Catorce municipios leoneses superan el umbral de 30 mg de nitratos por litro que obliga a actuar, superándose incluso el límite permitido en algún caso

08/06/2026
 Actualizado a 08/06/2026

Hay problemas que no tienen fotografía y por eso no existen. El agua del grifo de catorce municipios de la provincia de León lleva años superando los niveles de nitratos que los expertos consideran peligrosos para la salud. 1.627 personas beben a diario un agua que los organismos internacionales consideran un riesgo. La mayoría ni siquiera lo sabe.

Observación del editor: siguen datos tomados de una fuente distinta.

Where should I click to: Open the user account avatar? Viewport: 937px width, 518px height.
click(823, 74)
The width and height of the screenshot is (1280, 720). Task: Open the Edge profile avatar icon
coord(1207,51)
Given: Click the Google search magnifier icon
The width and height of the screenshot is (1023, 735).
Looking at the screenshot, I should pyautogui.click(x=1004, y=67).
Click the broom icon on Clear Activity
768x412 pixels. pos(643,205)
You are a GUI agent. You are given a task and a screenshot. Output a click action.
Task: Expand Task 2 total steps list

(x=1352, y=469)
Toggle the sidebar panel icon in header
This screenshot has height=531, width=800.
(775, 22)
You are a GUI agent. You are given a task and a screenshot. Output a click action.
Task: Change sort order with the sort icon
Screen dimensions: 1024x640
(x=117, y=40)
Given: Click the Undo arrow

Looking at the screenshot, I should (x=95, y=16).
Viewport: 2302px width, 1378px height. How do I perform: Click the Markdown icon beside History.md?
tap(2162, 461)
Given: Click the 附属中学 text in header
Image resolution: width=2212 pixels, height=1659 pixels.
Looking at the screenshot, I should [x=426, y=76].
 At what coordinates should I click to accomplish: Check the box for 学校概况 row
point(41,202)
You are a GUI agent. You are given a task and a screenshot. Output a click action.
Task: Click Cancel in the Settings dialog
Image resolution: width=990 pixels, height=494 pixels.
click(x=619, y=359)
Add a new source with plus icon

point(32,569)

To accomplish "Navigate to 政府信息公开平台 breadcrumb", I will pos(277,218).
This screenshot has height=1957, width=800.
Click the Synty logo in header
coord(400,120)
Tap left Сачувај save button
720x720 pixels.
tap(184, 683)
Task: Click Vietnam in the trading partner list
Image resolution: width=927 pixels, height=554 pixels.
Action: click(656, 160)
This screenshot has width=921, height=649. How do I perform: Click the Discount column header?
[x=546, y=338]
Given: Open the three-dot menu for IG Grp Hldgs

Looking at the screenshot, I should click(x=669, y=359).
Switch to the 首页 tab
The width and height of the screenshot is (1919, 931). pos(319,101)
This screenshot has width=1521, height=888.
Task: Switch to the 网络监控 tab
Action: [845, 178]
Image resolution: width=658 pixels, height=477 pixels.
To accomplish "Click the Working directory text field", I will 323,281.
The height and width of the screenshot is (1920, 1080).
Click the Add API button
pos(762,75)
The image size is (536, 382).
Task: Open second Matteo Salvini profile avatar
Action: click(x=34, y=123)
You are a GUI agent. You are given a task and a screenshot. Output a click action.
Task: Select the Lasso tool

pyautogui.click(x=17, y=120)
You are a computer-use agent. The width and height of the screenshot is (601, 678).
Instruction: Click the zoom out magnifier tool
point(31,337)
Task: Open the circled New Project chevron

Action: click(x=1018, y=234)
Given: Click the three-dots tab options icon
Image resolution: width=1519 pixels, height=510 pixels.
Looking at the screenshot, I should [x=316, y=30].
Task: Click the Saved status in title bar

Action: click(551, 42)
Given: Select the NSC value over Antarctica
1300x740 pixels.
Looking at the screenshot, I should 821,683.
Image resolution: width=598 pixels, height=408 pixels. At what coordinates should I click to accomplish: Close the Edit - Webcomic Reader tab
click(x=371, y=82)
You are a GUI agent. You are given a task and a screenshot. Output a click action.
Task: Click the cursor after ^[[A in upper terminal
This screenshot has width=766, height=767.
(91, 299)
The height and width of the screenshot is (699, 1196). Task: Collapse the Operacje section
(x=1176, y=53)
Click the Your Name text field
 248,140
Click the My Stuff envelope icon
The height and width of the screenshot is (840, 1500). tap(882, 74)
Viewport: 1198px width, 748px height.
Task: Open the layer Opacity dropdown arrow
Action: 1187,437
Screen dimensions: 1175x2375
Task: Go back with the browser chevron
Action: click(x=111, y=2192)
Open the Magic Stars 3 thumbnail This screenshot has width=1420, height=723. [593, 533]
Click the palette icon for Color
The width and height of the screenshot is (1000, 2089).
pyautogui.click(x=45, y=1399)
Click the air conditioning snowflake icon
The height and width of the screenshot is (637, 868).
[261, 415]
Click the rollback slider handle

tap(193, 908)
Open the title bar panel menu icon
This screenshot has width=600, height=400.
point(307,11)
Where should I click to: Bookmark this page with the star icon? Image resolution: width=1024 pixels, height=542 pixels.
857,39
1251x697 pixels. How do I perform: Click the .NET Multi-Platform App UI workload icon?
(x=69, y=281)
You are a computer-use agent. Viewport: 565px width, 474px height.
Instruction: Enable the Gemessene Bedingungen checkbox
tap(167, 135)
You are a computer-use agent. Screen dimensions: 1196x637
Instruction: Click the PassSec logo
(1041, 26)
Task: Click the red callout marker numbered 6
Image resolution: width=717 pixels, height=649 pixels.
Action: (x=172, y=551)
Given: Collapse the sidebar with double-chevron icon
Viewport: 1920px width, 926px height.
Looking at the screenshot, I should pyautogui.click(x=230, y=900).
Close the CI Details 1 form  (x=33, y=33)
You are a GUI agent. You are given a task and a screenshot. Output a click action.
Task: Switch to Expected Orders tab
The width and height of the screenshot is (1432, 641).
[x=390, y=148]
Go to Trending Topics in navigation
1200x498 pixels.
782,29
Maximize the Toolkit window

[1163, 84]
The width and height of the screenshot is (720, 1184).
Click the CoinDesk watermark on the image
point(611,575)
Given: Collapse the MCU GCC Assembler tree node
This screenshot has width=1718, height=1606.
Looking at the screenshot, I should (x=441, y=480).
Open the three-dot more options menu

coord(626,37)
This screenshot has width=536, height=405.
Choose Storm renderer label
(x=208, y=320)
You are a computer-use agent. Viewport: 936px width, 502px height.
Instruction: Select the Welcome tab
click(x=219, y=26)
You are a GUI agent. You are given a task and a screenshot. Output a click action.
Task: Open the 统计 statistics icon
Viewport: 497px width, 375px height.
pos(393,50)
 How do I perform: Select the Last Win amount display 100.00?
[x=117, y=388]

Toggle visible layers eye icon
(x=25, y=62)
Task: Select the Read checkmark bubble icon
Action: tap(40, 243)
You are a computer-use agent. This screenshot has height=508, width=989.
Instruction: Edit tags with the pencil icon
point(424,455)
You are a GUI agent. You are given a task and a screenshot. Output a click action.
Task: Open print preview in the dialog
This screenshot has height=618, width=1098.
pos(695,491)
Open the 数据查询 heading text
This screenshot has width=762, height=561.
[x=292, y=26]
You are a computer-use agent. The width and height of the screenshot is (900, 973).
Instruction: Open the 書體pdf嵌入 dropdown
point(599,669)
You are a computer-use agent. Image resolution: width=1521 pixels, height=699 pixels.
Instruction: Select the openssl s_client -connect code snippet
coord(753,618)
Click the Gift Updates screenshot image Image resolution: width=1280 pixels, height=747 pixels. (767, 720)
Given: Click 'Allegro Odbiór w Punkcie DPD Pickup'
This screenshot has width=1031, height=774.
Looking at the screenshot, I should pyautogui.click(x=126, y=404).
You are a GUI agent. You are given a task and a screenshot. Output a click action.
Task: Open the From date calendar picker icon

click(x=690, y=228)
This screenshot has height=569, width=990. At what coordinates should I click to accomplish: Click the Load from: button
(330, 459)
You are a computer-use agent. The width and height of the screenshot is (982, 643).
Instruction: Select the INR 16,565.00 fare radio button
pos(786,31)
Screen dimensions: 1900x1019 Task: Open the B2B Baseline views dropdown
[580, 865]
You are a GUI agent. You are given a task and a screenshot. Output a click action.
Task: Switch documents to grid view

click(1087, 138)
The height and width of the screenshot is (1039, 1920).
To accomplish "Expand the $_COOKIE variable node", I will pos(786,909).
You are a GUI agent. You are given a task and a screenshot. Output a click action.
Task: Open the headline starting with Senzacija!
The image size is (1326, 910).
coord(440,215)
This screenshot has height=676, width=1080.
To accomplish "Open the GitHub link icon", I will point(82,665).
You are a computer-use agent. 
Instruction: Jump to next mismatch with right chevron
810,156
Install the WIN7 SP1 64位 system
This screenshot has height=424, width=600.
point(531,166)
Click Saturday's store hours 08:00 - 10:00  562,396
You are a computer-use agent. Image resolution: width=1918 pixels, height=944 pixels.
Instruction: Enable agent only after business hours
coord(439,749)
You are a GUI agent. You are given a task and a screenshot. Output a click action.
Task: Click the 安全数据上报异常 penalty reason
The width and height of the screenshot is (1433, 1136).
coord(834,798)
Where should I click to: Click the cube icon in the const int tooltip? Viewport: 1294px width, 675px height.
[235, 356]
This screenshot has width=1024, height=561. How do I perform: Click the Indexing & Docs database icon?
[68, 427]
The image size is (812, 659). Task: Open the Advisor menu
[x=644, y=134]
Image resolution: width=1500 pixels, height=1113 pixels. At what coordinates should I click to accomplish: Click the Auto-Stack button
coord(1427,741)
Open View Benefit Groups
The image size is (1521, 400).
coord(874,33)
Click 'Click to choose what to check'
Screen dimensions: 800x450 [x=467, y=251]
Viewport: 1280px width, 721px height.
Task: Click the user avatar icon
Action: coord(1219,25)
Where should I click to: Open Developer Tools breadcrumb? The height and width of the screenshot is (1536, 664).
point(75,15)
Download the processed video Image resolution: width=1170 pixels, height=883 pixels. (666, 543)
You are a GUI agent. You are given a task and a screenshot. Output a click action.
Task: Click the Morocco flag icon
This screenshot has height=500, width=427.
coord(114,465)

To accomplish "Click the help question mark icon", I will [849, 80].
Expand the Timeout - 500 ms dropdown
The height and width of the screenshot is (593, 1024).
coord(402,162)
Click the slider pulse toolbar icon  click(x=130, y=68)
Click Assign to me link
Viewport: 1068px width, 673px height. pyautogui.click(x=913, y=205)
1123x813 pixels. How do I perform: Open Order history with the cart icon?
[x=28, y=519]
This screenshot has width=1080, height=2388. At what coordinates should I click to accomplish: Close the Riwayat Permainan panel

El origen no es un misterio: el exceso de fertilizantes y purines ganaderos contamina acuíferos y ríos de forma silenciosa y acumulativa. En San Cristóbal de la Polantera, el último análisis alcanzó los 50 mg/l, el límite a partir del cual el agua no es apta para el consumo. No es una anomalía puntual: desde 2016, cuatro análisis han superado ese umbral. En Villagarcía de la Vega se llegó a los 87 mg/l en 2018. En Navianos de la Vega y La Antigua, los datos de 2024 marcan 48 mg/l.

La pregunta que debería hacerse la administración no es cuántos pueblos están en «punto crítico», sino cuánto tiempo llevan estándolo y qué se ha hecho. Que en 2026 el grifo de San Cristóbal siga incumpliendo la ley no es un problema técnico sin resolver. Es una decisión política de no resolverlo. La inversión en depuradoras de la Junta debe ser su final.